- **Text excerpt**
┄┄┄┄┄┄

When her hanai parents passed away, Liliʻuokalani came under the Bishop's guardianship. During this time, she became a part of the young social elite under the reign of Kamehameha IV. Liliʻuokalani served as maid of honor to Queen Emma and King Kamehameha IV’s wedding and was also noted by some royal dignitaries as “The highest unmarried woman in the Kingdom”. She has been pursued by several gentlemen. She was shortly engaged to William Charles Lunilao in which she shared interest in music composition, but she then broke the engagement due to the opposition of the Bishops and the urging of King Kamehameha IV.

Afterwards, she became romantically involved and got married to an American-born statesman, John Owen Dominis, who later became the Governor of Oahu and Maui. She met Dominis during school days. They had been engaged for two years but had to delay their wedding due to the death of Prince Albert, the young son of King Kamehameha IV. It was also the King’s request to postpone the wedding. 

John Owen Dominis 

After the wedding, the couple moved to Washington Palace in Honolulu where the Dominise’s residence is. It was said to be an unhappy marriage with Dominis’ infidelities which bore him a son to one of Liliʻuokalani’s servants. Since the couple did not have any children, Liliʻuokalani adopted three hanai children including her husband’s son. Their union also suffered domestic conflict between Liliʻuokalani and Dominis’ mother who did not approve of his son’s marriage to a Hawaiian.

In 1881, she acted as regent during King Kalakaua’s world tour in 1881 and helped raised funds to build “The Queens Hospital” and active in organizing Schools for Hawaiian youth. During this time she convinced the governmental board of health to set aside land for a leprosy hospital at Kakaʻako. Then in 1886, she founded a bank for women in Honolulu named Liliuokalani’s Savings Bank. In the same year, she also founded the Liliʻuokalani Educational Society which supported the tuition of Hawaiian girls at Kawaiahaʻo Seminary for Girls.

April 1887, Liliuokalani and her husband attended Queen Victoria's jubilee as one of delegates acting as the official envoy of the King. In London, Queen Kapiʻolani and Liliʻuokalani received an official audience with Queen Victoria at Buckingham Palace. Shortly after the Jubilee celebrations, they learned of the Bayonet Constitution that King Kalākaua had been forced to sign under the threat of death. They canceled their tour of Europe and returned to Hawaii.

┄┄┄┄┄┄

- **Data segment**
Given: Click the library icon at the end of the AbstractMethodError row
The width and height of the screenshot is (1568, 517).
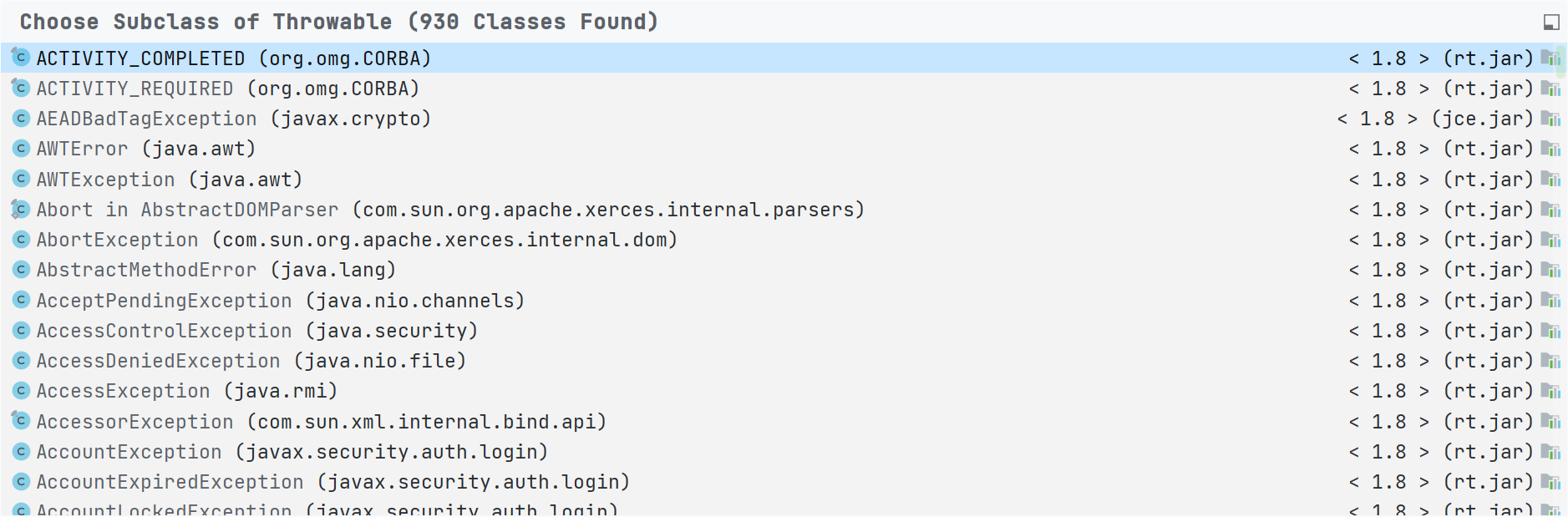Looking at the screenshot, I should (1551, 270).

┄┄┄┄┄┄

- **Required action 1**
Please copy, word for word, the part of the Liliʻuokalani passage that opens with the words containing "In 1881, she" and closes with "Seminary for Girls.".
- **Required action 2**
According to the Liliʻuokalani passage, what was the name of the bank for women she founded in Honolulu?
Rely on nothing but the Liliʻuokalani passage.

- **Worked solution 1**
In 1881, she acted as regent during King Kalakaua’s world tour in 1881 and helped raised funds to build “The Queens Hospital” and active in organizing Schools for Hawaiian youth. During this time she convinced the governmental board of health to set aside land for a leprosy hospital at Kakaʻako. Then in 1886, she founded a bank for women in Honolulu named Liliuokalani’s Savings Bank. In the same year, she also founded the Liliʻuokalani Educational Society which supported the tuition of Hawaiian girls at Kawaiahaʻo Seminary for Girls.

- **Worked solution 2**
Liliuokalani's Savings Bank